▸ WHAT YOU WILL DO
Every line between the one containing "At what coordinates" and the last line of the data, both included, is to be set down exactly, and pictures are to be omitted.

(Data records)

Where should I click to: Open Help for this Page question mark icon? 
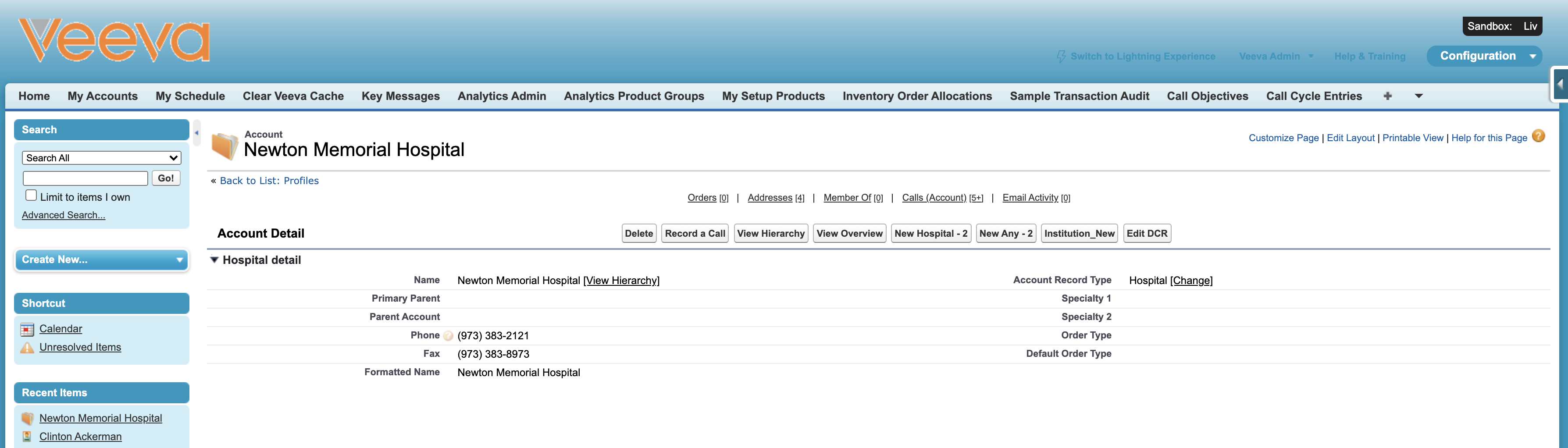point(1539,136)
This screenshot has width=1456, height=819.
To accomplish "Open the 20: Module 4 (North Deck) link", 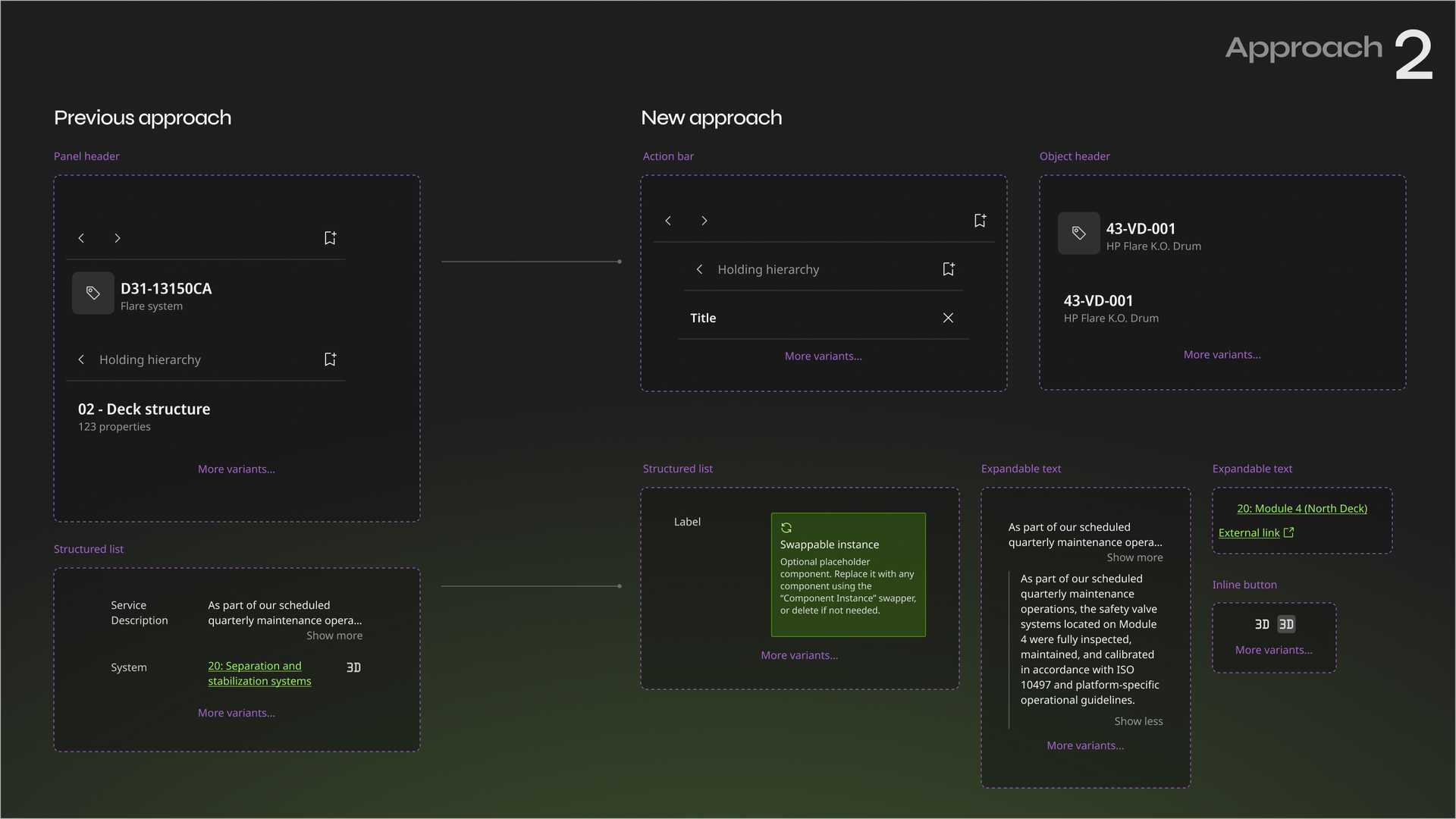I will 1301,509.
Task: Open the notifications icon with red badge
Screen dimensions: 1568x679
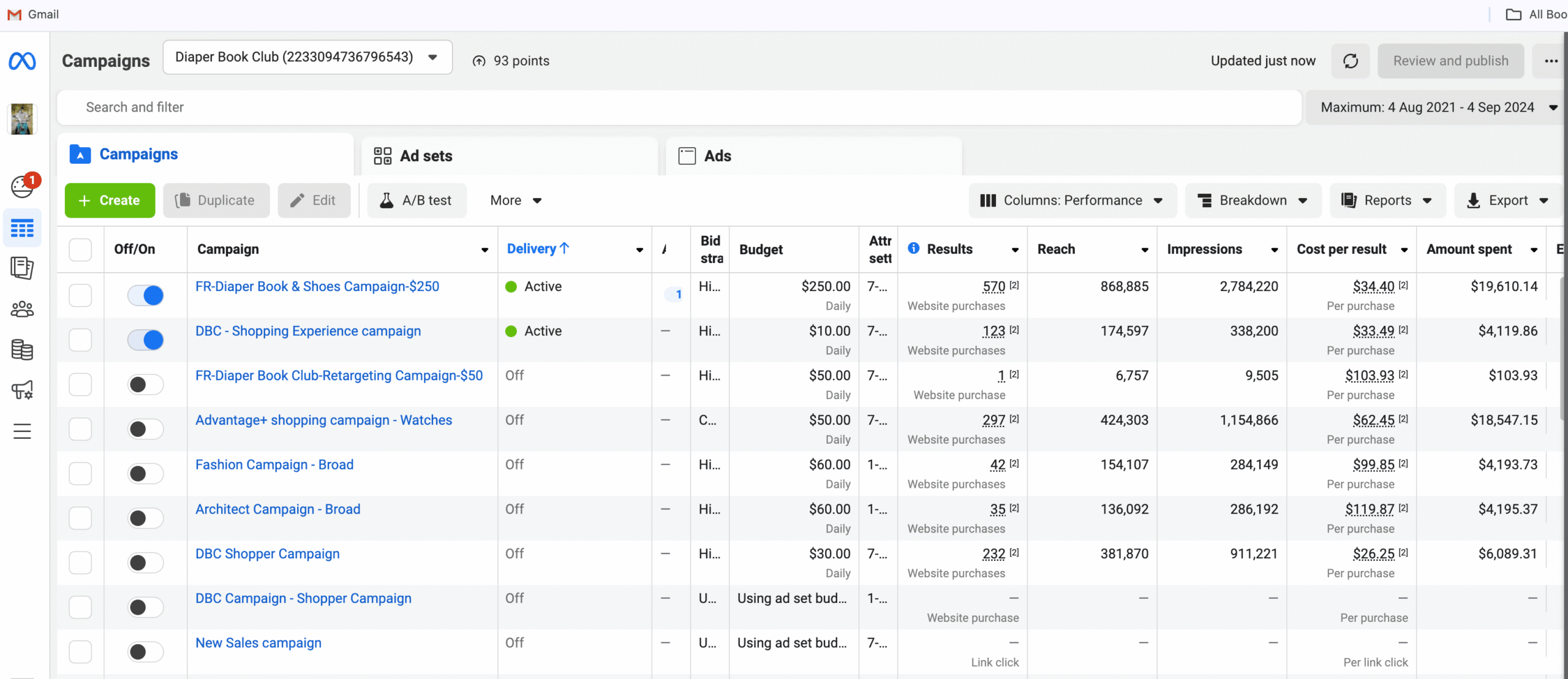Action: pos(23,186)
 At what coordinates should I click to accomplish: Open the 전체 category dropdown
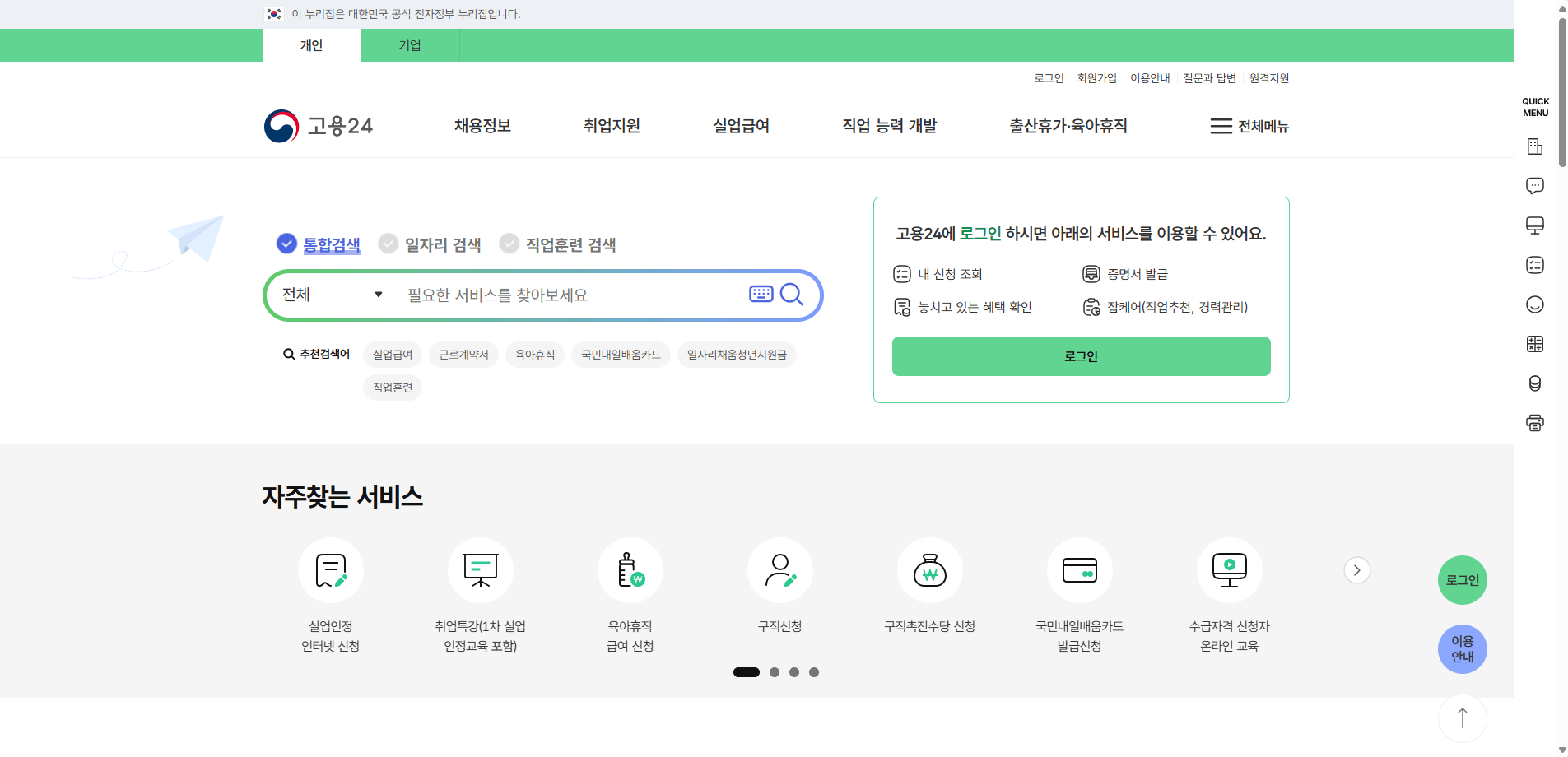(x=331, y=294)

▸ RESULT
 At what coordinates should I click to accomplish: Open the 전체 category dropdown
(x=331, y=294)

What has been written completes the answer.